▶ **Required action**
Say only the number of lines in the entries below that contain "computer".

▶ **Records for this exercise**
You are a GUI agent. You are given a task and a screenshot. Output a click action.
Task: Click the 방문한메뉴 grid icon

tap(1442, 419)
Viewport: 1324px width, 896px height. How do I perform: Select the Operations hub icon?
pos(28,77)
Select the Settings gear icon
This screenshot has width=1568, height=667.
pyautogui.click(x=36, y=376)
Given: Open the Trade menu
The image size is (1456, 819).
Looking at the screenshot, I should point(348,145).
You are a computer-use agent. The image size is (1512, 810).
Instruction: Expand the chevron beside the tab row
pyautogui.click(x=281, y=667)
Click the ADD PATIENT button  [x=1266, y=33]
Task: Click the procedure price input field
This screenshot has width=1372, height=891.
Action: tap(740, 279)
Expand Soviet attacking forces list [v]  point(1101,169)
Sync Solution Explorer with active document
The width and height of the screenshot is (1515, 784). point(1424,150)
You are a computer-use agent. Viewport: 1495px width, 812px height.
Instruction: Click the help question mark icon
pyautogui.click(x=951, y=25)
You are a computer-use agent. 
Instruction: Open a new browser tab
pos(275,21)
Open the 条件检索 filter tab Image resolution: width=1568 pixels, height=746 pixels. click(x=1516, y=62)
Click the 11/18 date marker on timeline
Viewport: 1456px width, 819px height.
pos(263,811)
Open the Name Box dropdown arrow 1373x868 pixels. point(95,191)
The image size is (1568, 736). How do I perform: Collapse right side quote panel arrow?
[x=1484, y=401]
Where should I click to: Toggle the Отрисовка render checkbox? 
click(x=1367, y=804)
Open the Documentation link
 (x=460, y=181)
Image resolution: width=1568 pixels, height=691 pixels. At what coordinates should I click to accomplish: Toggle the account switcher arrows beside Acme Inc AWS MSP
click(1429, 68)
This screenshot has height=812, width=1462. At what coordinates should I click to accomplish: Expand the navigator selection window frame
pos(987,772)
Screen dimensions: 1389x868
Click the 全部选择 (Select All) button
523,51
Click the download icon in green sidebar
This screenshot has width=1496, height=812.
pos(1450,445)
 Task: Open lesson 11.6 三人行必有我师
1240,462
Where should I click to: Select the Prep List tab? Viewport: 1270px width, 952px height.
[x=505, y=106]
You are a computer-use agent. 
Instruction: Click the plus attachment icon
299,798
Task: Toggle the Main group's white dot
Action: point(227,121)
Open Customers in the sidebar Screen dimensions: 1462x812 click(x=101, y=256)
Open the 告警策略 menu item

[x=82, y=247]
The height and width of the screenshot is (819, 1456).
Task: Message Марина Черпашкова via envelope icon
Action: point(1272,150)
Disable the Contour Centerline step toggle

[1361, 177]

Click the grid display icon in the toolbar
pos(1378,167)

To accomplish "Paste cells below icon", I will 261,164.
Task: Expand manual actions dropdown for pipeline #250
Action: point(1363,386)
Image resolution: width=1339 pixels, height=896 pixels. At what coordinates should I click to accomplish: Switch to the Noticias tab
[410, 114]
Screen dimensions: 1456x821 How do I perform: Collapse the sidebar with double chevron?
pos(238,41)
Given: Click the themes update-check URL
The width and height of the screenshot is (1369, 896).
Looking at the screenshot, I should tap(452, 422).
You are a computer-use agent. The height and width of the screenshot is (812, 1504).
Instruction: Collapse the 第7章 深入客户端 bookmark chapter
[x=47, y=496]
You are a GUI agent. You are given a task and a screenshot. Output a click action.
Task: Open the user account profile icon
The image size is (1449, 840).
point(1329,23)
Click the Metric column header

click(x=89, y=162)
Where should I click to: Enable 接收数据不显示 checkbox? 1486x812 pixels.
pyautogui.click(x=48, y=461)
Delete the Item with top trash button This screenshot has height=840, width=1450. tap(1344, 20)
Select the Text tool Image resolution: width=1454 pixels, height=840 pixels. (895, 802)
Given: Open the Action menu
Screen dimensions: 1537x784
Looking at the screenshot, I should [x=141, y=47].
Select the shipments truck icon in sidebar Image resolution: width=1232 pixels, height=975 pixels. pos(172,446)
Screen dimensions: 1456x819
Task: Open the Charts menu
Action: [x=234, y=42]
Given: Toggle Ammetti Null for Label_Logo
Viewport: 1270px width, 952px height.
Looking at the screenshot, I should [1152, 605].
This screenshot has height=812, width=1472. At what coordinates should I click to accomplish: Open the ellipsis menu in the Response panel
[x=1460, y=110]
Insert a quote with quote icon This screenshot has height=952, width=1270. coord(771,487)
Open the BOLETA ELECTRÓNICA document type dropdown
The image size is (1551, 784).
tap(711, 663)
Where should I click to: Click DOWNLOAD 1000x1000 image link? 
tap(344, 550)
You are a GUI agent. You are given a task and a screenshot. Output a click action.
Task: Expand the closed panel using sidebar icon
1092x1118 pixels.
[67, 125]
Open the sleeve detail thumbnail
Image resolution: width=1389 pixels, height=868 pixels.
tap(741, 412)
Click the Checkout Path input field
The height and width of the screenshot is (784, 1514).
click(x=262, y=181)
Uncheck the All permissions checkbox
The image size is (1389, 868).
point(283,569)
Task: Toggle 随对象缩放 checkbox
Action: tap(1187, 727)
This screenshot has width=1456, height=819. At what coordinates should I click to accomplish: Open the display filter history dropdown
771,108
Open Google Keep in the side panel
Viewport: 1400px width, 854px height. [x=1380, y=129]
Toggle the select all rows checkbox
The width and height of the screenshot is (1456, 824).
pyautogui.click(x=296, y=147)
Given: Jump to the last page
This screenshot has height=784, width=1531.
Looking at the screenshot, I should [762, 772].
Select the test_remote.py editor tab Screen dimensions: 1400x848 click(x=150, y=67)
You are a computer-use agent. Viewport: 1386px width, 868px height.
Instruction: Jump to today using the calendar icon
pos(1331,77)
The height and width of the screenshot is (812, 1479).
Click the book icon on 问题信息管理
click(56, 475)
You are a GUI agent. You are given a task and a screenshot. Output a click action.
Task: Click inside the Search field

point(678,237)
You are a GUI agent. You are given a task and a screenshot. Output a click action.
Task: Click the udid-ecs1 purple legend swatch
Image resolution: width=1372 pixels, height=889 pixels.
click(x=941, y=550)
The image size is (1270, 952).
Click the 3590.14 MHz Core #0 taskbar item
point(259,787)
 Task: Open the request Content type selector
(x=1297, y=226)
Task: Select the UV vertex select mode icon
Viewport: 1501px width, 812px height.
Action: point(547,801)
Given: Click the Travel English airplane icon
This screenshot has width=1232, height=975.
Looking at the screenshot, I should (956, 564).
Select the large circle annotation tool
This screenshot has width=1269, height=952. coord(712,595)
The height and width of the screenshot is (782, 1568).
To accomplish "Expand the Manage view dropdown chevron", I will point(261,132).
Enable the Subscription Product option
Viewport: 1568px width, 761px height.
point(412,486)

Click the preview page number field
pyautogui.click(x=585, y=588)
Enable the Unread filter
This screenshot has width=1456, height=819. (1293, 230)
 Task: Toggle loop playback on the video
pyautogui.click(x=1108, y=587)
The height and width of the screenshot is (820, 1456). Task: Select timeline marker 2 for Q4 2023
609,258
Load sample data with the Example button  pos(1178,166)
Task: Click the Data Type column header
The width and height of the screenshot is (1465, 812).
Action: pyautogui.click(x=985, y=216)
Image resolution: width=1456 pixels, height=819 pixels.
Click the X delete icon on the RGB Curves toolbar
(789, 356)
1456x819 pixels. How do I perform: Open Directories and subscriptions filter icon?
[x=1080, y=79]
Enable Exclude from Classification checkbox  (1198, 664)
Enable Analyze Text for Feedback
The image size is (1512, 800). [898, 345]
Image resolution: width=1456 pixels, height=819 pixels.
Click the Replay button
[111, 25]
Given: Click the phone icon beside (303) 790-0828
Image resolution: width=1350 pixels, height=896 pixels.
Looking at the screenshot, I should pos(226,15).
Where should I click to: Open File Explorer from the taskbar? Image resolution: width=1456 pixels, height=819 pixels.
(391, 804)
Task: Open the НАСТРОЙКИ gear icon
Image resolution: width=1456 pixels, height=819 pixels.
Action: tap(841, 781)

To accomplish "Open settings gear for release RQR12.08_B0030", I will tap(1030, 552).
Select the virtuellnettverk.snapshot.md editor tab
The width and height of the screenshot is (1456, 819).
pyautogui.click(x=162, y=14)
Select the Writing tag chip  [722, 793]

▶ **Task solution**
6